Saturday, August 11, 2018

Movie: "The Guernsey Literary and Potato Peel Pie Society"

Just watched "The Guernsey Literary and Potato Peel Pie Society" on Netflix. What a sweet film!

Based on a 2008 bestseller by Mary Ann Shaffer and Annie Barrows, it's a love story-cum-mystery taking place in 1946, with flashbacks to 1941, that is set on the English Channel Island of Guernsey, which was occupied by the Germans during World War II.

The story is also about a female protagonist who seeks within herself the ability to break with the social conventions of a time when women were supposed to subordinate themselves to men in a male-run world. Even though Juliet Ashton (Lily James) is already an established bestselling author, will she be able to find the inner strength to write not what she and her public and her publisher want her to write, but instead write what her heart tells her to? And will she be able to follow her own heart as she organizes her life-to-come in her postwar Britain?

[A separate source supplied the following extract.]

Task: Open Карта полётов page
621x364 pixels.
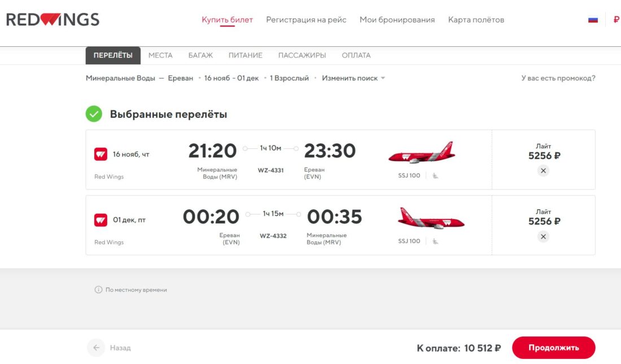Action: click(x=476, y=20)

At the outset of the movie, the audience is shown that German-occupied Guernsey during the war was subjected to the depredations of inhuman, jackbooted Nazis. Now, the war over, Juliet meets the members of the Guernsey Literary and Potato Peel Pie Society with whom she has been corresponding by mail. To her surprise, she finds them strangely unwilling to open up to her about their experiences during the occupation. She does learn, however, that the "literary society" was founded on the spur of the moment in 1941 merely as an excuse for getting the Germans to overlook their being out and about after curfew. Yet they are also truly devoted to reading and to discussing literary classics such as Charlies Lamb's Essays of Elia and Charlotte Brontë's Jane Eyre.

Can Juliet break through to the society's tiny handful of longstanding members to find out why they don't want to talk about the occupation? If she does, what might she learn? How might learning it change her life?

I invite Netflix members who might wish to learn the answers, or might ling to view a sweet, cozy, romantic film that packs a message about the values that are truly human, to be sure to watch "The Guernsey Literary and Potato Peel Pie Society." Enjoy!